There just doesn’t seem to be much for mortals like us to connect to in this album. On So Far Gone he crooned that “I want the money, the money and the cars, the cars and the clothes, the hoes…I suppose, I just want to be successful.” Now that he has all that, however, he seems kind of bummed out about it, even as he poutingly brags about how awesome his life is. That’s a paradox that bores me to tears. This may be my particular pathology, but I have no patience for existential angst. I came to hip-hop to get away from angsty music.

But dammit, this album is growing on me. In part it is because Drake’s introspective attitude seems to have rubbed off on some of his more straightforwardly cocky collaborators. Jay-Z’s verse on “Light Up” is truly excellent and takes a shocking turn when Hov admits that “I once was cool as the Fonz was / but these bright lights turned me to a monster” and darkly apologises to his mother for letting stardom change him. Even the rough-edged Young Jeezy comes out of his shell a bit, talking about a potential wife and admitting to a tender love for the rap game.

The other part is Drake himself, who for all his half-hearted talk of regrets and often un-endearing arrogance, is still powerfully compelling in his diction, his vocal charisma, and his sense of detail and narrative. After repeat listens, I couldn’t help but get drawn in. Maybe that’s Drake’s hidden strength, or maybe that’s just how music works: we’re more likely to like it the more mental energy we give it.

In a weird way, I kind of resent Drake for being lyrically interesting enough to make me want to pick up every note and joke, while also being boring enough by his lackadaisical ennui to make my mind wander mid-song. This combination forced me to spend a lot of time digesting this album, and that was time I could have spent exploring other rappers that weren’t preordained by Lil Wayne. A lot of music passes through my headphones, and if I’m too distracted I can easily miss something great if the hype hasn’t told me to pay attention.
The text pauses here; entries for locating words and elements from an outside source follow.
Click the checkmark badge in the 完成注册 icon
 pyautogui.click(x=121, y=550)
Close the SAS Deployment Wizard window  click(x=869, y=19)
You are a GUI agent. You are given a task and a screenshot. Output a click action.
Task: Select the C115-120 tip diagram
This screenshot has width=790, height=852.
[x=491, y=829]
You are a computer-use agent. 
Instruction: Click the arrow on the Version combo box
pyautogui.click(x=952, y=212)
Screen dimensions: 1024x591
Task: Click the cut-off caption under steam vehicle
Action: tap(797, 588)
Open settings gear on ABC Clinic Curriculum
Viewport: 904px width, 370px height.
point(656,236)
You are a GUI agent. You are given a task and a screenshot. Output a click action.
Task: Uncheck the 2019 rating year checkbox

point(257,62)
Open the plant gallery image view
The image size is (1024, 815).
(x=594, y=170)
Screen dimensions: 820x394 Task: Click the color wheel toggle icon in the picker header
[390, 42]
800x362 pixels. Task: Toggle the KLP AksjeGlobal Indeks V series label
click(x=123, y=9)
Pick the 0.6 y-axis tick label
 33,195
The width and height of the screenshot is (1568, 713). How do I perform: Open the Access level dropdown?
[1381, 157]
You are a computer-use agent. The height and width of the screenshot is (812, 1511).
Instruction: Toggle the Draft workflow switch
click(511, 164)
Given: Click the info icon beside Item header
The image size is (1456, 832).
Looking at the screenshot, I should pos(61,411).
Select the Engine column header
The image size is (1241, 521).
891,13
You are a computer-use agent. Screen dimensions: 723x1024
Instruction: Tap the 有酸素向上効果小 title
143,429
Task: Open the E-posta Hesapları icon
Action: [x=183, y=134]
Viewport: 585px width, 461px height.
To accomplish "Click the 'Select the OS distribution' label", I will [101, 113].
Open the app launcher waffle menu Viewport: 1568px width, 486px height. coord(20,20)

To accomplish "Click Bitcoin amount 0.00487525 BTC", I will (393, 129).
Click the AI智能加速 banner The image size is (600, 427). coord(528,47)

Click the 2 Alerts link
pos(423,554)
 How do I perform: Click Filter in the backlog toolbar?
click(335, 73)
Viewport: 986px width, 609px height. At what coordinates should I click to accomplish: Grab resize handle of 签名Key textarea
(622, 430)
So here I am: first wanting to like this album, and then not liking it, and now liking it without really wanting to like it. And I’m left not really knowing how I feel about the whole affair, so much so that I’ll probably waste even more time trying to sort my opinions out. I’m not exactly pleased with this situation, but maybe I’ll come around. Who knows? Given enough time, perhaps I will thank Drake later.